Life's stories do not always have happy endings. Often, the endings are unexpected. Now this may fly in the face of some of us who consider ourselves somehow protected or blessed in life. Some believers may also hold fast to God's promise in Jeremiah 29:11 of his plans to prosper and not to harm.

I think of two particular clients who unfortunately feel that this is not true for them. Working with them over many months, I can attest to the fact that they did whatever was humanly possible. They also went to the Lord with many prayers and petitions. They recruited the help of sympathetic family and friends. In short, no stone was left unturned to look for some breakthrough.

The first case involved a woman with an unfaithful husband. The infidelity went on for years and even after forgiving him and giving him another chance, he failed her. She then decided to divorce him in an effort to push him to mend his ways. The hope they both had was that he would change and they might eventually reconcile and even remarry. Alas, after two more years of trying and hoping, he went back to his old ways.

The second was a male client who had been abusive to his spouse. After 10 years in such a hurtful relationship, the wife managed to break free and leave him. He pleaded for a second chance, attended the therapy that his wife said he needed and even sought the counsel and support of their religious community. Even after no contact at all for almost two years and intermediaries' efforts to intercede, she decided to divorce him based on his past violent behaviour.

Both parties were at a loss as to what they could have done to avoid such an outcome. After both had exhausted all humanly possible ways to salvage their marriages, they threw themselves at the foot of the cross in complete despair.

Family and marital therapists find it rather challenging when confronted with situations that show no improvement or good outcomes. And when a client comes continually looking for help and hope, it can be very discouraging when we too, see no way forward. It is at such times that as therapists, we confront the client with the fact that everything has been attempted and it may be time to face the inevitability of no progress.

The next therapeutic task then is to help such individuals face the losses that confront them and learn to move on with their lives. As helpers, it is important for us to stay with them, especially in their state of despair and sadness. We must resist the temptation to be irrationally optimistic or try to be a cheerleader to those who are despairing. As we stay with them and listen to their woes, the process can make us feel, in some minute way, what the client may be experiencing. Such a demonstration of empathy lets them know that they are understood and not alone.
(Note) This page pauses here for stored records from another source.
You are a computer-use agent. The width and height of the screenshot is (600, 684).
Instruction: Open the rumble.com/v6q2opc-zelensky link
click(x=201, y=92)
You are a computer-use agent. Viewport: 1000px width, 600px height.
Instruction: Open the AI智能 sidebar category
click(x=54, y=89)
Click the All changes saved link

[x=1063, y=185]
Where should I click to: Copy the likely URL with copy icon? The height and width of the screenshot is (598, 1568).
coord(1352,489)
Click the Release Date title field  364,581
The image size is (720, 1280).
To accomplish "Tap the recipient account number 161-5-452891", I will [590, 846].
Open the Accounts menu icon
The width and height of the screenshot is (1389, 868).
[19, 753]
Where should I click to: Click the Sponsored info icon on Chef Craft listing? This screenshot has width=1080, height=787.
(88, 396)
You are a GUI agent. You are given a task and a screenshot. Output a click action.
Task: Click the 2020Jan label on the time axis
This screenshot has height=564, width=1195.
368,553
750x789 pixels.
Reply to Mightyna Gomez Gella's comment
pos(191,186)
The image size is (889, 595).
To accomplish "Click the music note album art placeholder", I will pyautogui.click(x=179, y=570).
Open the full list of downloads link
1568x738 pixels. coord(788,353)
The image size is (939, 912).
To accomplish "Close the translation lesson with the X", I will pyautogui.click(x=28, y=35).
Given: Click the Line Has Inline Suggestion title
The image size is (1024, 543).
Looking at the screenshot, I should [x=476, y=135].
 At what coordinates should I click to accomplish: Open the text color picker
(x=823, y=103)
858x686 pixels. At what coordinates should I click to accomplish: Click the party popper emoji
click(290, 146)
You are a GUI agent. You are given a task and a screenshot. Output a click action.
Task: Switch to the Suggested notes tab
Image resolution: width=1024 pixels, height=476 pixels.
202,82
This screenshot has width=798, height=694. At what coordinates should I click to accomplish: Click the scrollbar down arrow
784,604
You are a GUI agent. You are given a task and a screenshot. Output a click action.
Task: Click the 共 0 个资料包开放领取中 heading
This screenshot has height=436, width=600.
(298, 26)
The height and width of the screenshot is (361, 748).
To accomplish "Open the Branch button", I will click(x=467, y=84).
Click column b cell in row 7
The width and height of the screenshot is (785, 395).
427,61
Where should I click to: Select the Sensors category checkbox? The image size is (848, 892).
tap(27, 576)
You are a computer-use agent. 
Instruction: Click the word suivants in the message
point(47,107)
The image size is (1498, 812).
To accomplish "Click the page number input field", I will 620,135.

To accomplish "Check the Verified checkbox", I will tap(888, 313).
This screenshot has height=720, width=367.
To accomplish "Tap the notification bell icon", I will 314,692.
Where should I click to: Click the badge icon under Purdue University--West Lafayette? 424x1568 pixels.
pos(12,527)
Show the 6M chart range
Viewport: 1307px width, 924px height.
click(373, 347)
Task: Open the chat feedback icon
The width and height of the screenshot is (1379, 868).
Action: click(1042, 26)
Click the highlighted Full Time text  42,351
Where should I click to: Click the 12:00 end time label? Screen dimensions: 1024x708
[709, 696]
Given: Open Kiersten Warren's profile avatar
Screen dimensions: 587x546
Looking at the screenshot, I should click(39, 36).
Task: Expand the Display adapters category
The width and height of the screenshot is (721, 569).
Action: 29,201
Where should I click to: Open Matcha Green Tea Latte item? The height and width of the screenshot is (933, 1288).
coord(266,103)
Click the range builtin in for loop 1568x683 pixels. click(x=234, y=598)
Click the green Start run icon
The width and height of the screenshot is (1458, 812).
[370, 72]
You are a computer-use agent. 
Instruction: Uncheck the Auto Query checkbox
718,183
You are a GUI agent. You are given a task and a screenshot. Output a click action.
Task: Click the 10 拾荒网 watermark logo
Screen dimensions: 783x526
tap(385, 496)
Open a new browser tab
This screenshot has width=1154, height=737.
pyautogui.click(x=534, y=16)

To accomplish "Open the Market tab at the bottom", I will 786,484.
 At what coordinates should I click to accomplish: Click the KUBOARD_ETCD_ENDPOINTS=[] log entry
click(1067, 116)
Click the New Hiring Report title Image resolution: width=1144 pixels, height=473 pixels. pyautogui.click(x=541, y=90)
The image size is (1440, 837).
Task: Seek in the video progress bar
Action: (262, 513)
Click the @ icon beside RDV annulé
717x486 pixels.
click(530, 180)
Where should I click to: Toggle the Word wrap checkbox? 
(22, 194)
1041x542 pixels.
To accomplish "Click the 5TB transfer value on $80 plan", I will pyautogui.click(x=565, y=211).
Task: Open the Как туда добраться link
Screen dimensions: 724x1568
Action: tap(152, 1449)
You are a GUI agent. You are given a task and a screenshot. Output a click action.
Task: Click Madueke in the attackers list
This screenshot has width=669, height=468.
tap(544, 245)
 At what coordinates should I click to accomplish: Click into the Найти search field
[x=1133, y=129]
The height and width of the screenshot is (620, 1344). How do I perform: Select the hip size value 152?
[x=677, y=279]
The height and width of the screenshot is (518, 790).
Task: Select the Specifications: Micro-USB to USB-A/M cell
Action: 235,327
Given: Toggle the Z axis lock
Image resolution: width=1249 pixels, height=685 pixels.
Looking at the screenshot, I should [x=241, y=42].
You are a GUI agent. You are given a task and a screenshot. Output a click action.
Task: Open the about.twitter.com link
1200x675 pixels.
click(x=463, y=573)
In some small way, this helps some clients cope, if only for that moment of time.

As I reflect on this topic, I am reminded of the account of King David in 2 Samuel Chapter 12. He sinned not only in committing adultery with another man's wife, but also when she was with his child, David engineered events such that her husband was killed in battle. When God struck the child with a grave illness, David repented, fasted and pleaded for days with God for mercy. But it was not to be. Upon learning of his son's death, however, he picked himself up and moved on in life.

What enabled David to do so? Was it because he knew he had to submit to God's sovereign will and he accepted it without question? The cynic may say that David was just trying his luck with his fervent pleas to see if the Lord would grant him more mercy. I think King David did care deeply for his son and though he desperately wanted the boy to live, he knew that God had supreme authority to grant mercy to whom he chose.

I only pray that if ever I am tested and there seems to be no way out, I may not lose heart.